[Brief]:
The line that contains "Instruction: Open the report window icon" marks the start. Please set it down, with every later line of the data, exactly and without pictures.

[Recorded data]:
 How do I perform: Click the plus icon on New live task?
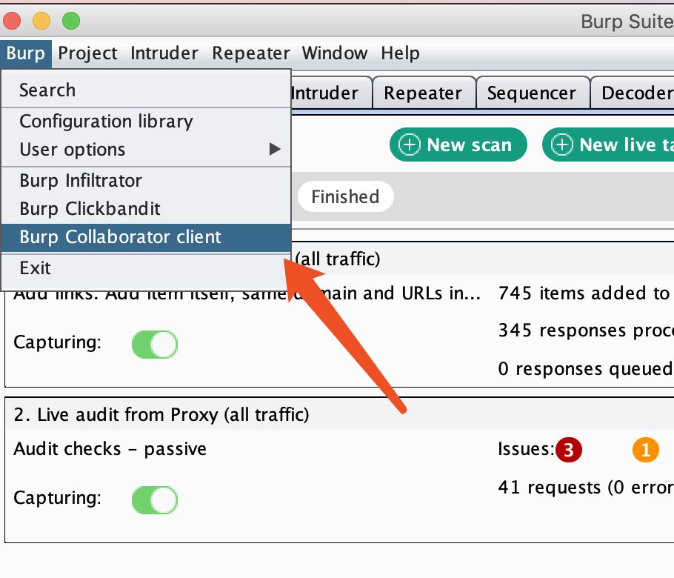click(x=562, y=145)
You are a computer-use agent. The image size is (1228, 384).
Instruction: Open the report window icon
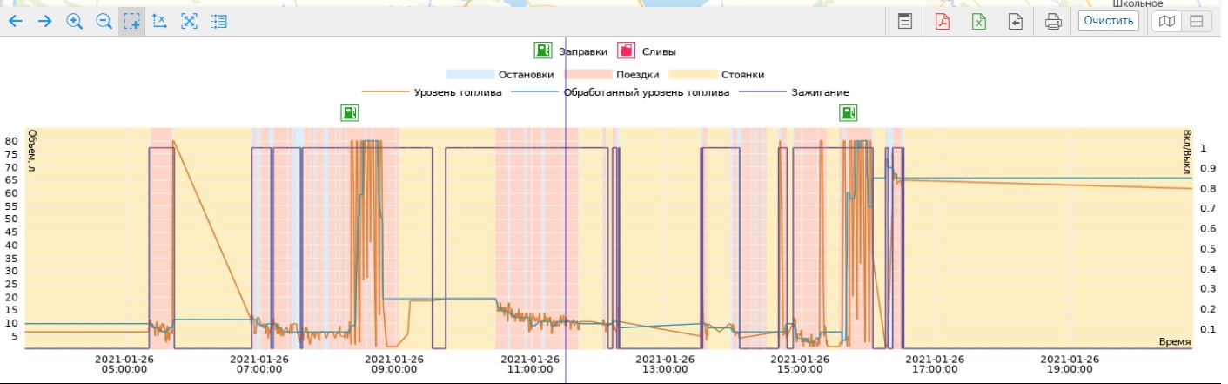[x=905, y=22]
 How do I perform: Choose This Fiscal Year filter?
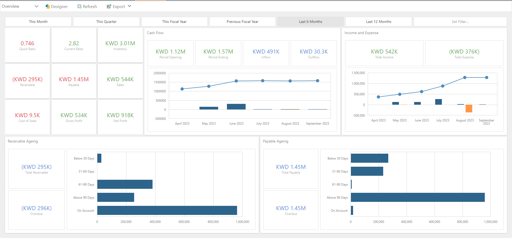(x=174, y=22)
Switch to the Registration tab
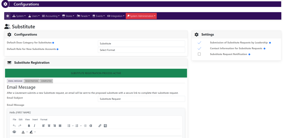Screen dimensions: 283x138 click(x=32, y=81)
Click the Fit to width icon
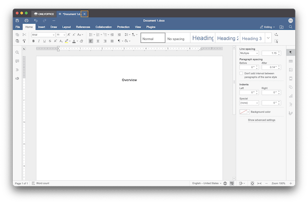The width and height of the screenshot is (308, 203). pyautogui.click(x=259, y=183)
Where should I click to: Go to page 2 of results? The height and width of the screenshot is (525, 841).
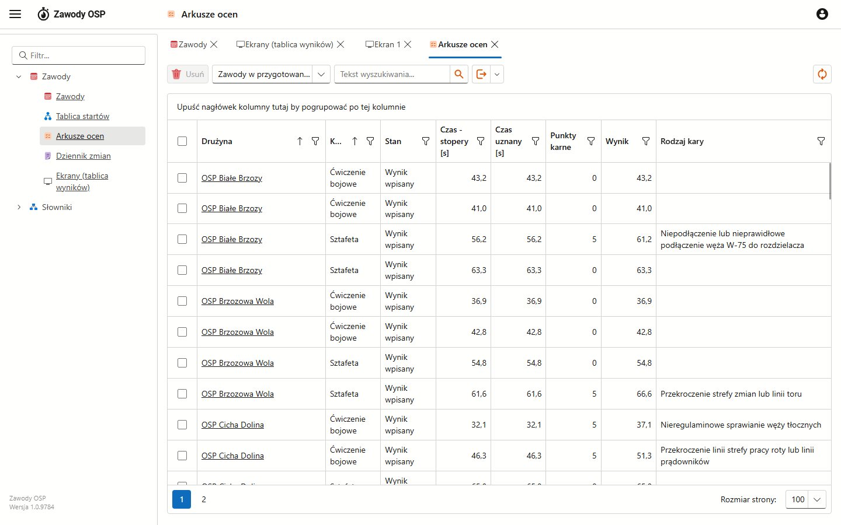tap(204, 499)
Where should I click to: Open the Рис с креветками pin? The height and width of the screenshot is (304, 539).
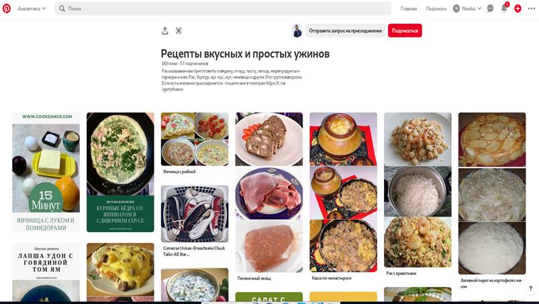[418, 190]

[Result of the exercise]:
Instruction: Open the report window icon
[x=905, y=22]
 How do I perform: Choose This Fiscal Year filter?
(x=174, y=22)
Switch to the Registration tab
Screen dimensions: 283x138 click(x=32, y=81)
Click the Fit to width icon
The width and height of the screenshot is (308, 203). pyautogui.click(x=259, y=183)
Where should I click to: Go to page 2 of results? The height and width of the screenshot is (525, 841).
tap(204, 499)
Where should I click to: Open the Рис с креветками pin? The height and width of the screenshot is (304, 539).
[418, 190]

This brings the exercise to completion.